Introduction
Cryptocurrency analyst The Great Mattsby predicts XRP could surge to $9 if it decisively breaks through the critical $3.10 resistance level. His analysis relies on multi-cycle Fibonacci extensions and long-term trend indicators showing unprecedented market structure. The current consolidation pattern represents what he calls ‘the most bullish setup ever’ for XRP, with the digital asset trading at $2.99 and pressing against this historically significant ceiling.
Key Points
- XRP has never achieved a monthly candle close above the 2.272 Fibonacci extension level at $3.10, which previously marked the 2018 cycle top
- The cryptocurrency has maintained the Ichimoku conversion line as support since November 2023 and has never touched its 50-week moving average since breaking out
- XRP is flipping previous resistance zones from 2017-2018 and 2021 cycles into support, creating what the analyst calls an unprecedented bullish base structure
The $3.10 Fibonacci Barrier: A Multi-Cycle Battleground
At the core of The Great Mattsby’s analysis is a Fibonacci extension suite calibrated from the December 2013 top to the July 2014 bottom. The analyst identifies the 2.272 extension level—approximately $3.09986—as the decisive resistance that has repeatedly capped monthly closes throughout XRP’s history. ‘XRP is still battling… this $3.10 zone. This is the 2.272 Fibonacci extension level… we’ve never seen a monthly candle close above that 309986,’ Mattsby stated in his October 5 video analysis.
The significance of this level extends beyond current price action. Mattsby notes that the same extension grid ‘was the exact 2018 top,’ while ‘extensions below the 1.272 was the bottom in April 2020.’ This multi-cycle validation lends credibility to his projection that a clean breach of $3.10 could open the path to $9, representing the next Fibonacci extension target in his framework. According to Mattsby, ‘It’s not if, it is when. Because this is a super bullish chart.’

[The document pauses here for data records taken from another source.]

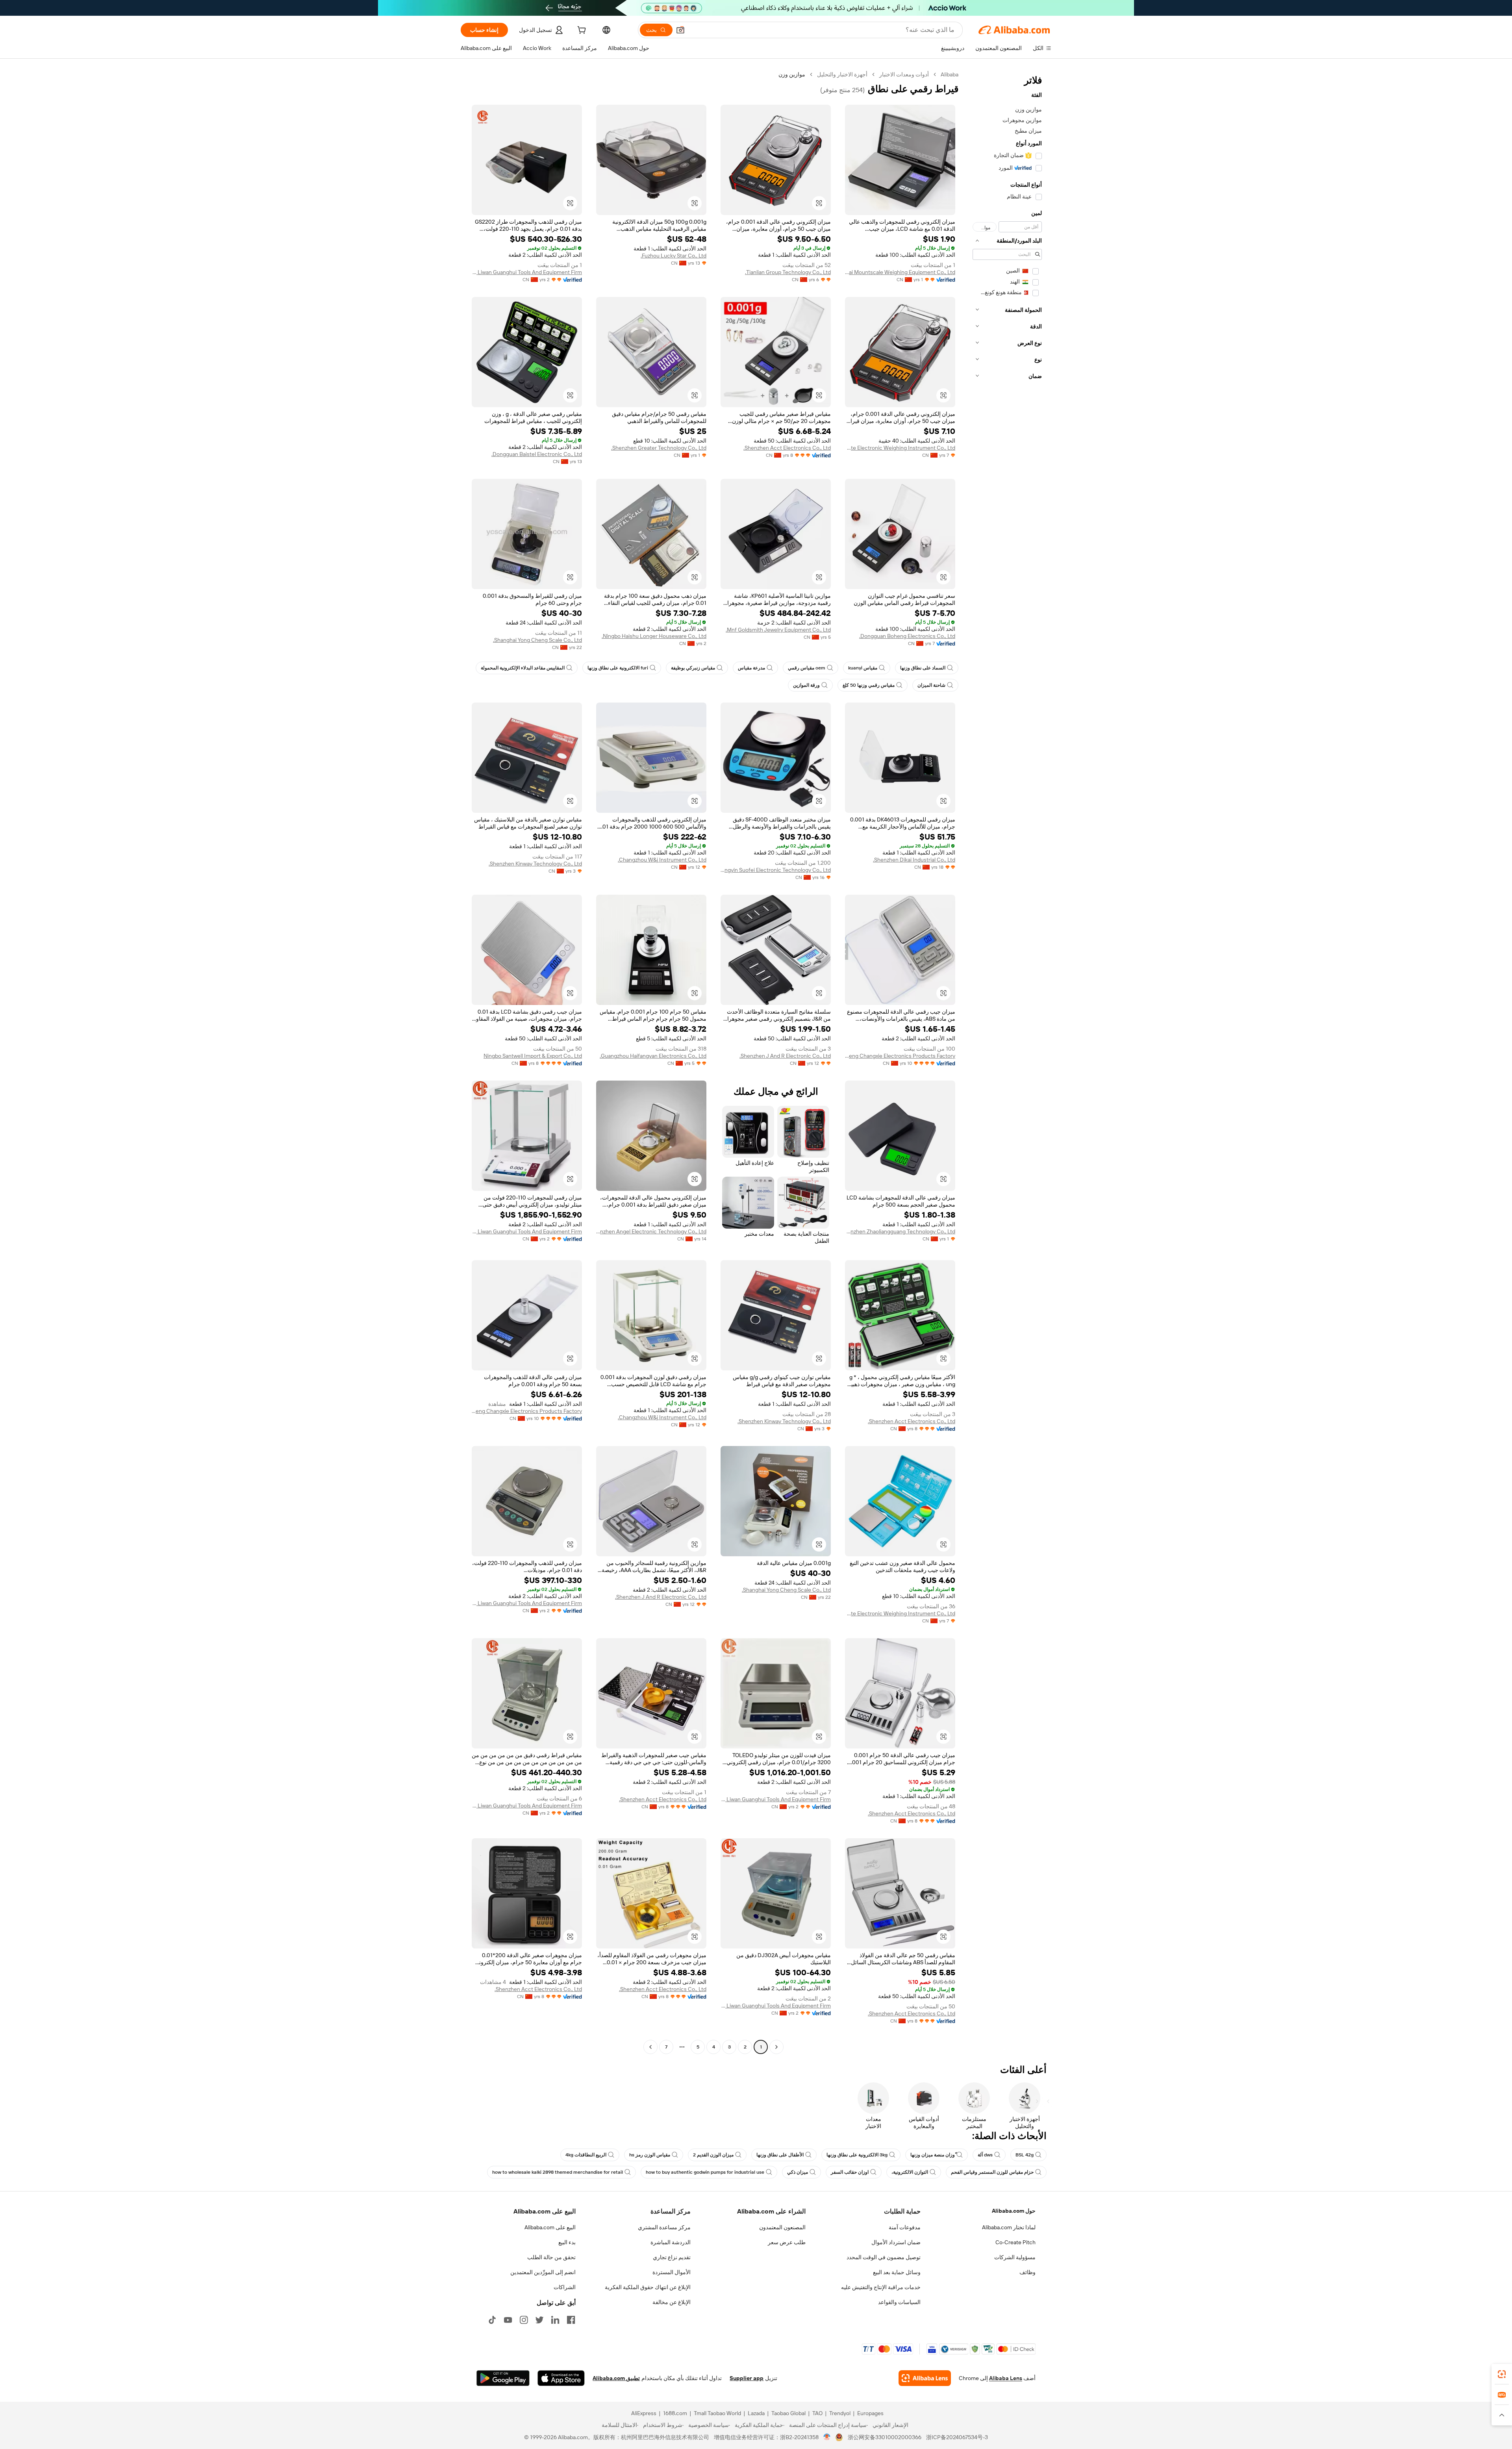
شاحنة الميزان (931, 685)
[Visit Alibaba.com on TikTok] (492, 2320)
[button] (680, 30)
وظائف (1027, 2272)
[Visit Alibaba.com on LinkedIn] (555, 2320)
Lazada (756, 2413)
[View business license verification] (827, 2437)
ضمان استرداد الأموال (896, 2242)
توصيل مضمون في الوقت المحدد (884, 2257)
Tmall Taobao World (717, 2413)
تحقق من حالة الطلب (551, 2257)
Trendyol (839, 2413)
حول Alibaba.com (1014, 2211)
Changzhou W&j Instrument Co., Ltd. (662, 860)
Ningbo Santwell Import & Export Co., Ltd (533, 1056)
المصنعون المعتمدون (782, 2227)
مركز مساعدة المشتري (664, 2227)
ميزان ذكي (797, 2172)
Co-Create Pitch (1015, 2242)
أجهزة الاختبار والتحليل (842, 74)
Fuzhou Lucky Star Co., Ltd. (673, 255)
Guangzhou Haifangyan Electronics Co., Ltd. (653, 1056)
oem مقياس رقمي (806, 668)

Unprecedented Trend Strength Supporting the Advance
Beyond Fibonacci levels, Mattsby’s analysis highlights extraordinary strength in XRP’s trend metrics. On the monthly timeframe, XRP has ‘been maintaining and riding [the Ichimoku] conversion line as a support ever since it broke out in November of last year.’ He identifies that conversion line near $2.63 and emphasizes that ‘it has never closed any kind of monthly candle below it,’ demonstrating remarkable consistency in the uptrend.
The weekly chart reveals even more unusual behavior. Mattsby points to the 50-week simple moving average—now near $2.37—as still ‘catching up to price.’ He characterizes XRP as one of the few large-cap altcoin charts that ‘has never even touched the 50-week moving average since it broke out.’ This persistent gap between price and the moving average explains the rhythm of ongoing consolidation while preserving what Mattsby sees as an underlying uptrend that remains structurally intact.
Historical Resistance Becoming Support: A Regime Shift
Perhaps the most compelling aspect of Mattsby’s analysis concerns XRP’s market structure at elevated levels. He frames the current price action as a fundamental regime shift where previous resistance zones are transforming into support. ‘This is the previous resistance zone… 2021 it was the top. 2017–2018 it was the top—not including the wicks. But now this box we are actually just flipping it to support, building a base on top of it,’ he explained.
Mattsby calls this flip ‘the most bullish thing ever on any chart,’ adding emphatically, ‘This has never happened for XRP.’ The analyst contends that XRP is building a high-level base ‘for almost a whole year,’ creating what he describes as an atypically strong setup across XRP’s multi-cycle history. This constructive pattern of breakout, retest, and series of higher highs and higher lows at elevated levels represents a fundamental shift in market dynamics.
The Path Forward: Consolidation Before Potential Breakout
While the long-term outlook remains decidedly bullish in Mattsby’s framework, he acknowledges the potential for near-term consolidation. The analyst allows for ‘more weeks of consolidation’ and even a liquidity sweep into the ‘$2.80s, $2.70s,’ but argues these moves would represent noise within a larger uptrend defined by compression against the $3.10 lid and the stair-step advance of trend supports.
The practical roadmap Mattsby lays out is straightforward: protect the long-term trend markers while the 50-week average closes the distance, keep monthly structure above the Ichimoku conversion line near $2.63, and respect the historical importance of the $3.10 Fibonacci extension. A monthly close through that level would, in his technical framework, confirm the next Fibonacci waypoint at $9 and potentially higher targets. ‘One of these weeks we might be able to see a bullish engulfing candle just breaking through multiple levels and just continuing higher,’ he anticipates, suggesting that when the breakout occurs, it could be rapid and powerful.